In Texas, abortion rights advocates and providers filed a federal lawsuit Tuesday seeking to block a new state law that would ban abortions as early as six weeks into a pregnancy, or when a fetal heartbeat is detected. The law also makes anyone in Texas eligible to sue patients, medical workers, or even a patient’s family or friends who “aid and abet” in an abortion. Texas Republican Governor Greg Abbott signed the so-called heartbeat bill into law in May, and it’s expected to go into effect in September.
A new report finds fossil fuel companies used highly toxic, cancer-linked PFAS chemicals while fracking for oil and gas between 2012 and 2020, after the EPA under the Obama administration approved their use. PFAS, known as “forever chemicals,” have been tied to a host of dangerous environmental and health effects, including high cholesterol, decreased fertility and immunity, low infant birth weights and cancer.
More than a dozen immigrants in the custody of Immigration and Customs Enforcement, ICE, have lodged a civil rights complaint calling for an investigation into abuse, life-threatening medical and COVID-19 neglect, reports of sexual assaults, and the overall deplorable conditions at the Bergen County Jail in New Jersey. The complaint also calls for ICE to terminate its contract with Bergen County and release all immigrant prisoners.
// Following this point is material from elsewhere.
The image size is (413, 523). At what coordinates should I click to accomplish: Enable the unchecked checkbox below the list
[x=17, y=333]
Top Senate Democrats announced late Tuesday they reached a deal on a $3.5 trillion budget plan that addresses much of President Biden’s social and “human infrastructure” agenda. The agreement includes an expansion of Medicare and provisions dealing with the climate crisis. Democrats would likely pass the bill without Republican support using reconciliation, alongside a bipartisan infrastructure plan that includes $600 billion in new spending. The proposal, which is supported by Vermont Senator Bernie Sanders, will likely include tax increases for corporations and wealthy individuals and will seek to extend tax credits for the working class and expand access to child care and education. Senate Majority Leader Chuck Schumer said his party will be able to get all 50 Democrats on board with the plan.
Care workers and labor activists rallied in Washington, D.C., to demand the infrastructure bill include fair pay and other benefits for home health workers, domestic workers, child care workers and unpaid family members who take care of their loved ones. This is domestic worker Nayeli Montes.
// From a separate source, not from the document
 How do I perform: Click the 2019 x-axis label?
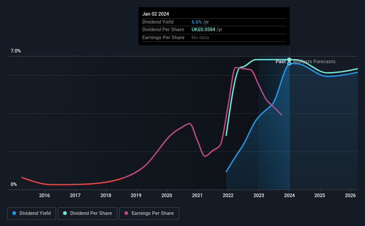[x=136, y=195]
Nayeli Montes: “We were part of the workers on the frontline during the pandemic, and it’s time for them to recognize our hard work. And it’s time, too, that our work get more value, pay a little bit more than it is now.”
In California, climate activists from Sunrise Movement are organizing rallies and 24-hour sit-ins at Senator Dianne Feinstein’s offices, demanding she support a fully funded Civilian Climate Corps, refuse to back any infrastructure deal that doesn’t center the climate crisis, and that she meet with the young activists. This is Sylvester Ani of Sunrise Movement LA.
Sylvester Ani Jr.: “You’re the oppressor, or you’re the oppressed. That’s how it goes. It’s two classes right now. And we’re undergoing class warfare with people who put money over people. That’s what we’re going through right now. And the youth understand that.”